I would also suggest do an "all in cash" transfer instead of first transfering the mutual fund in kind and then selling it.
I don't know what type of mutual fund it is, so I think it's simpler to just let the current bank sell it off and transfer the cash over.


----------



## Four Pillars (Apr 5, 2009)

@Harold - Not sure why your bank would insist on joint subscribers - single parents can open family plans too.

@YYZ - I agree with Harold about doing the transfer "in cash" - lose the mutual fund asap. 

You should ask the discount broker if they will cover the transfer fee. Since you already have assets there, you have some leverage.


----------



## tmb (Aug 7, 2011)

*RESP transfer*

Hi.
If somebody know what happens if I just stop contribute in RESP in a bank and open another RESP in other institution, like insurance company? Is it possible? Should I pay some fee for bank?
Thank you.


----------



## funinagg (Jun 10, 2010)

I am generally happy with my TD e-series RESP but TD limits the $500 in Alberta grants to GICs thus I have two (sub)accounts to track. I will check if I can move both (consolidating them into one) to TD Waterhouse or to RBC Direct Investing. Any fee from any party would be a no go though. Will let you folks know what I find out.


----------



## pepperbird (Feb 20, 2012)

Neither TD Waterhouse RESP nor the TD Mutual Funds RESP can accommodate the Alberta grant. RBC Direct Investing is the same.
http://www.hrsdc.gc.ca/eng/learning/education_savings/publicsection/new_promoter_list.shtml

Apparently you can get an RBC mutual fund RESP account that gives you access to RBC mutual funds and GICS that will support the additional grants. I'm told it can be self-directed, but I can't say for sure since I don't have the account yet.

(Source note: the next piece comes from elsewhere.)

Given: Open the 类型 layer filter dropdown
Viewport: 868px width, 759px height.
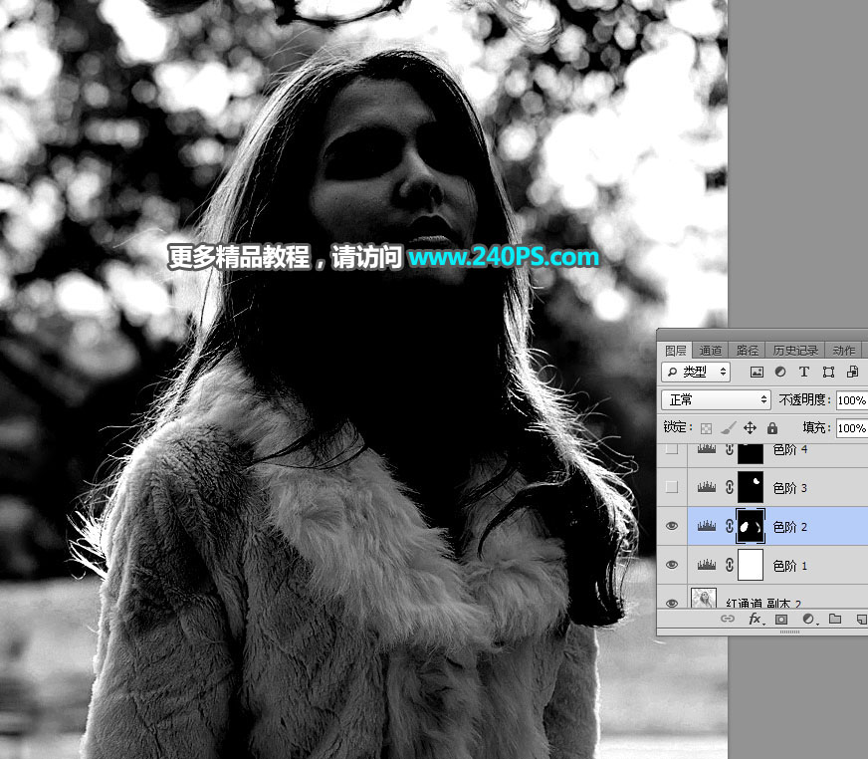Looking at the screenshot, I should point(696,372).
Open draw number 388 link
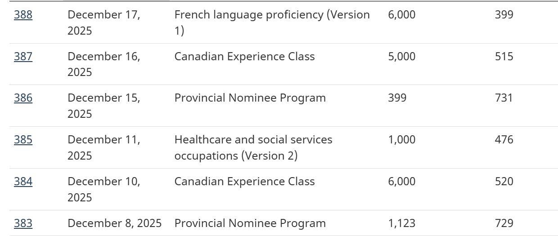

Not sure if this applies to you, but if you have ANY additional grant money from the gov't in your RESP, you CANNOT transfer a penny into an account that does not support that grant without having to repay every cent of grant you got from the gov't (even the basic, which is supported by all accounts). This is the boat I'm in today... apparently we got $100 of extra grant money and now I can't transfer anything from my TD term RESP account into TD mutual fund RESP or TDW RESP. So I'm hoping RBC will be the answer for me.


----------



## mbmb (Oct 17, 2012)

I have a 2.5 years old. 
RESP with TD Canada trust in: GIC special rate and GIC Utility and Financial Plus are 4000$ +MF $1000
I have requested full transfer to TD Waterhouse self directed RESP discount brokerage account
They said only MF can be transferred, GIC have to stay at Canada Trust. I also stopped all contributions to Canada Trust and started new ones with waterhouse, so I can purchase e-series

Any opinions what to do with the 4000$ in Canada Trust, when reach maturity? Keep them into regular GIC not tied to stock market? 
Should I sell the MF and buy e-series?


----------